• **WORK REQUIRED**
Write out the data between the lines containing "Viewport: 1692px width, 844px" and "Action: (x=268, y=225)", inclusive, reproducing each line without any change.

-- start ITEMS --

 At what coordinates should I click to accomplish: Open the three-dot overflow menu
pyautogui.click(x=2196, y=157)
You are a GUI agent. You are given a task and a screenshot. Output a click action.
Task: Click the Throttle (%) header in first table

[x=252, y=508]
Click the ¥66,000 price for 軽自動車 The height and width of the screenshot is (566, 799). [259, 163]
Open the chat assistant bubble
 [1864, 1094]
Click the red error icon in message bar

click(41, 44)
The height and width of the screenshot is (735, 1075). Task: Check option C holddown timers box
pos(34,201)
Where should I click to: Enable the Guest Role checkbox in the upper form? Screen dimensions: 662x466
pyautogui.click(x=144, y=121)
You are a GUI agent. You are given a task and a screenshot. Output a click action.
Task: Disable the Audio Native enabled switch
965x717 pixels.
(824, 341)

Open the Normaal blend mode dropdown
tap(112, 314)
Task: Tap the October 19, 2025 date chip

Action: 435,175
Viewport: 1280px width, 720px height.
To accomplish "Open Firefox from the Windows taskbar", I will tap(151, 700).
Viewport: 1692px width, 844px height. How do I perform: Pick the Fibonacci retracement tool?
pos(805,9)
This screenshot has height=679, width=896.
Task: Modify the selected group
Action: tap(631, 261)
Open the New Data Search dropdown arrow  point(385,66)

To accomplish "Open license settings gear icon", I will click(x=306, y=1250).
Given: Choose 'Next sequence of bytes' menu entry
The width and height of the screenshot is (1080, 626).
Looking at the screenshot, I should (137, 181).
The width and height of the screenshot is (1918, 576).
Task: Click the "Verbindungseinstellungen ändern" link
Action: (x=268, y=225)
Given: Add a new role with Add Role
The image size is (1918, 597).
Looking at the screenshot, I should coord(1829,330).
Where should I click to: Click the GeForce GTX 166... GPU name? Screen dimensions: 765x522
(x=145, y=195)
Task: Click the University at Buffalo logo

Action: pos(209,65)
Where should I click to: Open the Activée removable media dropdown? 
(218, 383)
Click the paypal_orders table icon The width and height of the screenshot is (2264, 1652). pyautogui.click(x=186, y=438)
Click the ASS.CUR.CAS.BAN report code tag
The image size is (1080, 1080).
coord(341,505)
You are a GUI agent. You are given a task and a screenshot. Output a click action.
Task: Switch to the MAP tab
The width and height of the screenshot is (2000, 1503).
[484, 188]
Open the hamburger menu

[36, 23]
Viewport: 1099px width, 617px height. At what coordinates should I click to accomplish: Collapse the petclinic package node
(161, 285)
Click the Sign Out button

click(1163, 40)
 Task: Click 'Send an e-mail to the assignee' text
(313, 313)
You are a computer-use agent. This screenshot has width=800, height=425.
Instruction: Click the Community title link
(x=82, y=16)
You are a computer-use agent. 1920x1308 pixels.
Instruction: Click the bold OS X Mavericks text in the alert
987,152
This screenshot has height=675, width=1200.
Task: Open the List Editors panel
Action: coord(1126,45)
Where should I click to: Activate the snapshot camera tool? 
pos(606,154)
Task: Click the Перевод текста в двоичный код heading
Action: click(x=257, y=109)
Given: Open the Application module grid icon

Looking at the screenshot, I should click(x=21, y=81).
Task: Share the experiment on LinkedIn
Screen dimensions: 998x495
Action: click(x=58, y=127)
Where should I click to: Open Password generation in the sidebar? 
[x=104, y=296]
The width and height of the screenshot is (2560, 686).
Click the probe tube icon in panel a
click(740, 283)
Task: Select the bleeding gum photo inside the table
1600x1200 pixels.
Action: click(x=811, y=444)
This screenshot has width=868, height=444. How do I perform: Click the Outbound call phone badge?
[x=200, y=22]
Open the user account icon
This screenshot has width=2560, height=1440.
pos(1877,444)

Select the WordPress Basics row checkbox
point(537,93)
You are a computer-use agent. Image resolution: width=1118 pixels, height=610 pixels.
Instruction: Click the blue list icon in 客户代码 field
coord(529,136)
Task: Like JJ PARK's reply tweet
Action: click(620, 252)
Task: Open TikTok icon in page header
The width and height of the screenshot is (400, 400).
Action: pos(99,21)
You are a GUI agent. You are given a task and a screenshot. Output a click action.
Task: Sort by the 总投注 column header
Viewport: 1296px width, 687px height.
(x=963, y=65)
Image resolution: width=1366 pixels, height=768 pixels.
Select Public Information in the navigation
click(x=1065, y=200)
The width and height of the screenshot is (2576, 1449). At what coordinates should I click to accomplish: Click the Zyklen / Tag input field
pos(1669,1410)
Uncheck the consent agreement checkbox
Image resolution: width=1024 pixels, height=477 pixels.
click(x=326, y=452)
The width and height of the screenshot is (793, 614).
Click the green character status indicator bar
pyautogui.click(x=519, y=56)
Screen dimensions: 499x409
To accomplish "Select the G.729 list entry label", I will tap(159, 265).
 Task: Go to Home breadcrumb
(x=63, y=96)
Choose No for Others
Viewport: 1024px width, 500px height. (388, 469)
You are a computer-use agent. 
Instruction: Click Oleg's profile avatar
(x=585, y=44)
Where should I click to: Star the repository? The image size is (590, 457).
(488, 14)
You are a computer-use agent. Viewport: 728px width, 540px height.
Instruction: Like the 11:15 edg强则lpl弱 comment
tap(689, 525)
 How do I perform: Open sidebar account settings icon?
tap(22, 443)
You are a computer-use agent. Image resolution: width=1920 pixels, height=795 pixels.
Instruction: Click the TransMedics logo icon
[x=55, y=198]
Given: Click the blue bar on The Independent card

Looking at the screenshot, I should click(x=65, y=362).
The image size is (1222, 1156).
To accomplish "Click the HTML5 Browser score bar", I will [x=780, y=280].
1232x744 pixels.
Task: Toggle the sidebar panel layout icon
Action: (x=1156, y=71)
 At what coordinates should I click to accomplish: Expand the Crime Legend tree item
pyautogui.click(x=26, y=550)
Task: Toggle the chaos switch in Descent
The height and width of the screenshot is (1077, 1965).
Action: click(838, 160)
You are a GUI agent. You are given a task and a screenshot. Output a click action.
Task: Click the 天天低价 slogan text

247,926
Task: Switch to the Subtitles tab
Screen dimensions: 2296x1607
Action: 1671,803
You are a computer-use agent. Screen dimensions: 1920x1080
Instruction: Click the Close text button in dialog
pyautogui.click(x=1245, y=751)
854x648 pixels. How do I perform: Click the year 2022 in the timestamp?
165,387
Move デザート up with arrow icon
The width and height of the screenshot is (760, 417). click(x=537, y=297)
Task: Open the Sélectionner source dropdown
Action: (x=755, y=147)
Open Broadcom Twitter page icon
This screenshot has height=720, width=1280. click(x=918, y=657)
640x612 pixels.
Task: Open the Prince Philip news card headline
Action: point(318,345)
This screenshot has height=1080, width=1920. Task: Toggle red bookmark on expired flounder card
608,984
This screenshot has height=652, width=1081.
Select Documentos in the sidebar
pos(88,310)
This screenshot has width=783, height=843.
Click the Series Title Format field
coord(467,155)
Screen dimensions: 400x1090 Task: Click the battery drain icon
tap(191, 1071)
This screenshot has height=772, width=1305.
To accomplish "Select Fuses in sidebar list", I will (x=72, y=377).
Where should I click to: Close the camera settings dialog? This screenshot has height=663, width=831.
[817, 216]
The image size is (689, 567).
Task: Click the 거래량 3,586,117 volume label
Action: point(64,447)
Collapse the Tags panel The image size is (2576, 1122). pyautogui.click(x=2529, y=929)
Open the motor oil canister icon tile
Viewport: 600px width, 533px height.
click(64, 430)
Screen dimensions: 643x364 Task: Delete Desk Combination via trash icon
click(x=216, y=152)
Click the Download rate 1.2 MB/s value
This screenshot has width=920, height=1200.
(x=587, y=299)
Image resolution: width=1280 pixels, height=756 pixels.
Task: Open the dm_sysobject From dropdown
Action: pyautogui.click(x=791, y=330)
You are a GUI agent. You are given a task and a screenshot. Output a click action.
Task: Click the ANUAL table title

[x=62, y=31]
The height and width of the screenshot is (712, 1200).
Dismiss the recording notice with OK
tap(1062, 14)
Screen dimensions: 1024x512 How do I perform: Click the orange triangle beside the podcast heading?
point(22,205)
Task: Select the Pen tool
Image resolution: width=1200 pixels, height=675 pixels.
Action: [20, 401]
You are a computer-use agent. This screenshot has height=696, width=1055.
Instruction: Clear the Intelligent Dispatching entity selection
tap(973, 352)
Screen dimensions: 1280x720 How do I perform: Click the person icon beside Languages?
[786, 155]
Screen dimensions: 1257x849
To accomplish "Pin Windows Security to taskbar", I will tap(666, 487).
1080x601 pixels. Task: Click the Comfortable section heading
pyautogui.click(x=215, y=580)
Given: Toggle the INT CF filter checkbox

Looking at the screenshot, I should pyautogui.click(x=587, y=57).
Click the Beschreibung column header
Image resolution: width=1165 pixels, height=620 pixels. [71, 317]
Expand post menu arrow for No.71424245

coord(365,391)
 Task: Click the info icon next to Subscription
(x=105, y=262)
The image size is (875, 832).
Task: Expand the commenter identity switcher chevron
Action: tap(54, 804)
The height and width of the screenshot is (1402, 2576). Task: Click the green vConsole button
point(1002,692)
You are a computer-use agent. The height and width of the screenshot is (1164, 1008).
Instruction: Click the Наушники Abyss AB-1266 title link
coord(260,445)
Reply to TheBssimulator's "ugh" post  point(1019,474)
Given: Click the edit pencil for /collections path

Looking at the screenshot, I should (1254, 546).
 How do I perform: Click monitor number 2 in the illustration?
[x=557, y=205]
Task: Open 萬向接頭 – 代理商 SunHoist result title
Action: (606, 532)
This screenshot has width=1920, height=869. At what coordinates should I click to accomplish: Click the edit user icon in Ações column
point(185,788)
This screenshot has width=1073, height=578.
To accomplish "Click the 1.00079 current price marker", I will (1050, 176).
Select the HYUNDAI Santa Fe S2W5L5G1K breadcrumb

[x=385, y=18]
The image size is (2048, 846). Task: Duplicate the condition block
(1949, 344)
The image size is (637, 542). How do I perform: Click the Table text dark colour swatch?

-- end ITEMS --

• **SOLUTION FOR THIS TASK**
Viewport: 1692px width, 844px height. How do I perform: Pick the Fibonacci retracement tool?
pos(805,9)
This screenshot has height=679, width=896.
Task: Modify the selected group
Action: tap(631, 261)
Open the New Data Search dropdown arrow  point(385,66)

To accomplish "Open license settings gear icon", I will click(x=306, y=1250).
Given: Choose 'Next sequence of bytes' menu entry
The width and height of the screenshot is (1080, 626).
Looking at the screenshot, I should (137, 181).
The width and height of the screenshot is (1918, 576).
Task: Click the "Verbindungseinstellungen ändern" link
Action: (x=268, y=225)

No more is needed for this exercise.